Your task is to give the data again, exactly, with every line intact.

>>>>

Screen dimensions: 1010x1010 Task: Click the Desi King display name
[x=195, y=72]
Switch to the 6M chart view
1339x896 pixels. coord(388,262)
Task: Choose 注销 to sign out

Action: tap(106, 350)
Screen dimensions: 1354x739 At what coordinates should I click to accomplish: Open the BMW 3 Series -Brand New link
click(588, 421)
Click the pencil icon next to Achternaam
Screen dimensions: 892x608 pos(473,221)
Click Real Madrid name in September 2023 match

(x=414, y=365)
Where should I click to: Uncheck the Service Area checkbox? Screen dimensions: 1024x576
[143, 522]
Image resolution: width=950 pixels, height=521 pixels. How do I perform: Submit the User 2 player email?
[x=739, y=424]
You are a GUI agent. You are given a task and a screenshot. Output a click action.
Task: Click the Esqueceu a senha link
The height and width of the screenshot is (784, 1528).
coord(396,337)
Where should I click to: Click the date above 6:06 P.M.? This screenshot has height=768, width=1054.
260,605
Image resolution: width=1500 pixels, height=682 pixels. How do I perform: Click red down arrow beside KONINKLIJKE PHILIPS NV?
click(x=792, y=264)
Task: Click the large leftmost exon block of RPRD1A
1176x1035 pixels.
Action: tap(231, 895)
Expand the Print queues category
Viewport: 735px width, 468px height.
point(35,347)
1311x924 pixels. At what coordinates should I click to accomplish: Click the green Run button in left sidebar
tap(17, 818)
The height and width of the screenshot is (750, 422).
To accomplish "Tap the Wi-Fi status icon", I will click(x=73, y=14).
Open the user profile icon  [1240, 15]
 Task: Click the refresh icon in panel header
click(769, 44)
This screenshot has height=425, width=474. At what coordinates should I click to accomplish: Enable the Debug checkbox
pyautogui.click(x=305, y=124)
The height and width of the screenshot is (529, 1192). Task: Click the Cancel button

<<<<

FINAL ANSWER
Screen dimensions: 1010x1010 Task: Click the Desi King display name
[x=195, y=72]
Switch to the 6M chart view
1339x896 pixels. coord(388,262)
Task: Choose 注销 to sign out

Action: tap(106, 350)
Screen dimensions: 1354x739 At what coordinates should I click to accomplish: Open the BMW 3 Series -Brand New link
click(588, 421)
Click the pencil icon next to Achternaam
Screen dimensions: 892x608 pos(473,221)
Click Real Madrid name in September 2023 match

(x=414, y=365)
Where should I click to: Uncheck the Service Area checkbox? Screen dimensions: 1024x576
[143, 522]
Image resolution: width=950 pixels, height=521 pixels. How do I perform: Submit the User 2 player email?
[x=739, y=424]
You are a GUI agent. You are given a task and a screenshot. Output a click action.
Task: Click the Esqueceu a senha link
The height and width of the screenshot is (784, 1528).
coord(396,337)
Where should I click to: Click the date above 6:06 P.M.? This screenshot has height=768, width=1054.
260,605
Image resolution: width=1500 pixels, height=682 pixels. How do I perform: Click red down arrow beside KONINKLIJKE PHILIPS NV?
click(x=792, y=264)
Task: Click the large leftmost exon block of RPRD1A
1176x1035 pixels.
Action: tap(231, 895)
Expand the Print queues category
Viewport: 735px width, 468px height.
point(35,347)
1311x924 pixels. At what coordinates should I click to accomplish: Click the green Run button in left sidebar
tap(17, 818)
The height and width of the screenshot is (750, 422).
To accomplish "Tap the Wi-Fi status icon", I will click(x=73, y=14).
Open the user profile icon  [1240, 15]
 Task: Click the refresh icon in panel header
click(769, 44)
This screenshot has height=425, width=474. At what coordinates should I click to accomplish: Enable the Debug checkbox
pyautogui.click(x=305, y=124)
The height and width of the screenshot is (529, 1192). Task: Click the Cancel button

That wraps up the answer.